TEXTO APRESENTADO:

Qual a importância de todo o sistema de justiça atuar com a perspectiva de gênero e não apenas a magistratura? O questionamento foi feito pela procuradora regional da República Carolina Maciel da Costa, que definiu como procedimento imprescindível para coibir a reprodução sistemática da violação de direitos humanos das mulheres ao longo da história.
“Violação, inicialmente, por um sistema que não nos protegia. Posteriormente, por um sistema que passa a nos proteger, mas não é aplicado. Existe uma lacuna entre o que a norma diz e o que é realmente aplicado. Não há solução que não passe por essa reflexão”, destacou.
Painel 2: “O uso do Protocolo na área eleitoral”
O tema foi tratado pela diretora-geral da ESMPU, Raquel Branquinho, também coordenadora do Grupo de Trabalho de Enfrentamento da Violência Política de Gênero da Procuradoria-Geral Eleitoral do MPF.
“A mulher sofre violência com a questão da interseccionalidade da raça, condição social, identidade de gênero, violência política, violência em todas as esferas da nossa sociedade. No campo político é o motivo do maior afastamento da representatividade feminina. O mais importante nesta temática é saber que a atividade do GT e a aplicação da Lei 14.192/2021 e de outras leis, que constituem um microssistema de políticas afirmativas na ótica do ordenamento jurídico eleitoral, apenas serão implementadas e têm a mínima efetividade, se nós trabalharmos e aplicarmos a partir da ótica das lentes de gênero”, defendeu.
Numa narrativa mais ampla sobre a presença da mulher nos espaços de poder, a procuradora da Justiça e diretora da Associação dos Membros do Ministério Público de Pernambuco (AMPPE), Bianca Stella Azevedo, reforçou que o sistema de Justiça precisa atuar em rede.
“A gente percebe que quando a mulher sai do ambiente privado - onde se discute a violência doméstica, e se movimenta em outros espaços, frentes e lideranças, algum tipo de violência vai acompanhando. A causa da violência reside na desigualdade. A gente tem um protocolo de julgamento com perspectiva de gênero, mas o julgamento no Judiciário não é uma justiça completa se não for a de todos os outros atores envolvidos”, explicou.
Painel 3: “O uso do Protocolo na área criminal. Casos Práticos”
A subprocuradora-geral da República Luiza Cristina Fonseca Frischeisen apresentou um histórico de legislações sobre direitos de mulheres e meninas, no intuito de lembrar que a criação do Protocolo de Julgamento na perspectiva de gênero ocorre após o surgimento de uma sequência de normas sobre a temática.
“O protocolo de gênero tem a ver com a nossa atuação no sistema de Justiça, com a formação das nossas carreiras e com a forma como nós, nas nossas carreiras, vamos atuar em determinados processos. E tudo implica numa mudança que é menos jurídica e mais mental. Uma coisa é quando você muda uma legislação. Esta questão do Protocolo de gênero implica numa mudança total na forma de como atuamos nos processos”, esclareceu.

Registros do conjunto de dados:
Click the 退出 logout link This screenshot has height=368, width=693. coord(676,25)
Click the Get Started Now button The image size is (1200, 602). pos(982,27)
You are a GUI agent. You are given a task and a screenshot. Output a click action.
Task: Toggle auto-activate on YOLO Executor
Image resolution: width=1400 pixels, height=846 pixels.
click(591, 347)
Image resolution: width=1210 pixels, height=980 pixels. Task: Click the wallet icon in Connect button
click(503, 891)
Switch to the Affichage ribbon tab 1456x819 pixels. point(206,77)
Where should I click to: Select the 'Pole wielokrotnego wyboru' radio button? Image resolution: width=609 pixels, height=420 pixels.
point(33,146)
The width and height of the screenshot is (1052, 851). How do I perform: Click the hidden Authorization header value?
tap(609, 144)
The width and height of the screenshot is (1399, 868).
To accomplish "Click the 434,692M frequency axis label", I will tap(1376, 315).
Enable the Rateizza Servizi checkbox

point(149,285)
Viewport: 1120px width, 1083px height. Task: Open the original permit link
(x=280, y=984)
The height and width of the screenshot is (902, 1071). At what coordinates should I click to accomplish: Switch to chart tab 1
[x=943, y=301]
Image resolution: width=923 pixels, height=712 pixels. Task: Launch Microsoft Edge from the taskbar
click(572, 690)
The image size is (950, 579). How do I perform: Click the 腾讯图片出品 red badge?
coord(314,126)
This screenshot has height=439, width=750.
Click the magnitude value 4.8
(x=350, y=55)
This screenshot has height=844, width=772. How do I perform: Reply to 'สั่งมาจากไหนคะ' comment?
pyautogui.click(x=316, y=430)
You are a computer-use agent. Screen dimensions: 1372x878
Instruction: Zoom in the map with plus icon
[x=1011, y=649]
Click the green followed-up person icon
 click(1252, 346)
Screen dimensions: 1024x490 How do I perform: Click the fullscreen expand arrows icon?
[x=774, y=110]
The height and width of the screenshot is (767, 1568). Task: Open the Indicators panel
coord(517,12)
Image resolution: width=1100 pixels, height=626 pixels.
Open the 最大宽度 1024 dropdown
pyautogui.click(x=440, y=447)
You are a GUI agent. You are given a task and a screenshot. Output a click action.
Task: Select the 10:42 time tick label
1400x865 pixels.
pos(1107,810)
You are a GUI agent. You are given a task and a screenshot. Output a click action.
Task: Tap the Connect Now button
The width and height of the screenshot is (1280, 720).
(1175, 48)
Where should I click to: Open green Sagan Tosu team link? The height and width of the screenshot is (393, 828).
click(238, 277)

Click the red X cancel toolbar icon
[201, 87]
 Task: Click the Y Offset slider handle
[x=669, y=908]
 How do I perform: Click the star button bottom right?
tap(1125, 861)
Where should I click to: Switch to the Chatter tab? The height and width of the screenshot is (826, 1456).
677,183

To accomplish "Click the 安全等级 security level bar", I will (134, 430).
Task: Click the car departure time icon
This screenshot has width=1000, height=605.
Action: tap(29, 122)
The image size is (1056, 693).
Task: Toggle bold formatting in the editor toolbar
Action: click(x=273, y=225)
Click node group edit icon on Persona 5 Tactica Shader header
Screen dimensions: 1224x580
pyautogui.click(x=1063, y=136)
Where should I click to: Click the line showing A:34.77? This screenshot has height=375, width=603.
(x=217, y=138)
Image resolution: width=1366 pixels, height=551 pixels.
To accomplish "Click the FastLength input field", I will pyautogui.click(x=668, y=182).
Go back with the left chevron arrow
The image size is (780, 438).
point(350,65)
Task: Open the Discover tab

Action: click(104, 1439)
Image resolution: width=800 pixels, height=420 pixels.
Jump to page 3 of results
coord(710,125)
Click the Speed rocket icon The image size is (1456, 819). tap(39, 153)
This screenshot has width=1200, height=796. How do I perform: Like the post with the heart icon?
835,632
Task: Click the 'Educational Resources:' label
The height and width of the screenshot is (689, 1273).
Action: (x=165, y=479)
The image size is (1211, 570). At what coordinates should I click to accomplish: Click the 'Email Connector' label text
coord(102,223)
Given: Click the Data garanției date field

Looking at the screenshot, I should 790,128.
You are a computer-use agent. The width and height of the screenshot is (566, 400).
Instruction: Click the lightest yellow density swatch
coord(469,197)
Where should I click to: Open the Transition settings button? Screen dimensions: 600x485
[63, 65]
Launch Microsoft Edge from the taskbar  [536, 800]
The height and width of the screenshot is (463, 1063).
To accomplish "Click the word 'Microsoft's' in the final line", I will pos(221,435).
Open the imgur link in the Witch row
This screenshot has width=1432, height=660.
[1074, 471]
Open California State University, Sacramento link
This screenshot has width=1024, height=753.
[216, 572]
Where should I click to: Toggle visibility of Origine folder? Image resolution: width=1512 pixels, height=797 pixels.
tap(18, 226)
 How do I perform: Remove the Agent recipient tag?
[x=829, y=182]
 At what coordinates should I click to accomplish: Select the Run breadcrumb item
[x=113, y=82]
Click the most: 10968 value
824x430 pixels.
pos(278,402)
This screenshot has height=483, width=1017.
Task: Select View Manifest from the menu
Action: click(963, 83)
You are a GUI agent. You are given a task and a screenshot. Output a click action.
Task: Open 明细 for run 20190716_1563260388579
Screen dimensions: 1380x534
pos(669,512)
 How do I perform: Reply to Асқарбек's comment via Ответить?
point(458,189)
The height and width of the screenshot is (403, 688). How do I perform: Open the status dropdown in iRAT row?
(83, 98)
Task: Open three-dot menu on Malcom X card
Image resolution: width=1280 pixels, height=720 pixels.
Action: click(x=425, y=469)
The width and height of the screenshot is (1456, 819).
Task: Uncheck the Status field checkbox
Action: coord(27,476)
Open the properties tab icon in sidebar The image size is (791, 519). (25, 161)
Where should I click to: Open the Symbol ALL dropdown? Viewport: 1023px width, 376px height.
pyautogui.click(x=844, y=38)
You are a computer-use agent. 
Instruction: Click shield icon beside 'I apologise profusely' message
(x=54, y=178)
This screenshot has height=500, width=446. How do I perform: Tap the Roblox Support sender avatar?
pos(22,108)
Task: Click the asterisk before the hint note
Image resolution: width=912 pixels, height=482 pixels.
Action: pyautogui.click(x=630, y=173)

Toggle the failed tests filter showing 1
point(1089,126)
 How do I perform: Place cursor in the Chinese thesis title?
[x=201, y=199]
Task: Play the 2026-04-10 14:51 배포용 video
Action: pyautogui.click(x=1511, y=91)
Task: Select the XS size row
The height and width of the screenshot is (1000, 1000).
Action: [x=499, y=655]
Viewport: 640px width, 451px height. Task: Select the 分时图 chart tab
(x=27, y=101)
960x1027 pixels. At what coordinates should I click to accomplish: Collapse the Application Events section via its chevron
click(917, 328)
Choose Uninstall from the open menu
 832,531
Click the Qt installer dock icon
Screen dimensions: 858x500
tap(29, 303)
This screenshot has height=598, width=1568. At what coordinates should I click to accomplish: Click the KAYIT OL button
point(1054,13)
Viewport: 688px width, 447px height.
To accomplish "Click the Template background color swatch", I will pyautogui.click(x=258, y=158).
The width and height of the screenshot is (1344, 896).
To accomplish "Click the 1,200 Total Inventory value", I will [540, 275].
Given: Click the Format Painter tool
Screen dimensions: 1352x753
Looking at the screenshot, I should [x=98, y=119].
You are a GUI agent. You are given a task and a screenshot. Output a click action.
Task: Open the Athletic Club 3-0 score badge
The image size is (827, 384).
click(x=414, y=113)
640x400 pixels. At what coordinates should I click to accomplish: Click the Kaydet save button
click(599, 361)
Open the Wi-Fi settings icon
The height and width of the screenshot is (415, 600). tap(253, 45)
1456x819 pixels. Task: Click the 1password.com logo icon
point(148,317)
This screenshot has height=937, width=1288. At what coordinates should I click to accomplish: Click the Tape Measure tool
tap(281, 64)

REQUISITOS DA TAREFA:
Reproduza, sem alterações, o trecho do texto sobre o protocolo de julgamento com perspectiva de gênero que começa nas palavras que contêm "Qual a importância" e termina em "longo da história.".

RESULTADO DO EXERCÍCIO:
Qual a importância de todo o sistema de justiça atuar com a perspectiva de gênero e não apenas a magistratura? O questionamento foi feito pela procuradora regional da República Carolina Maciel da Costa, que definiu como procedimento imprescindível para coibir a reprodução sistemática da violação de direitos humanos das mulheres ao longo da história.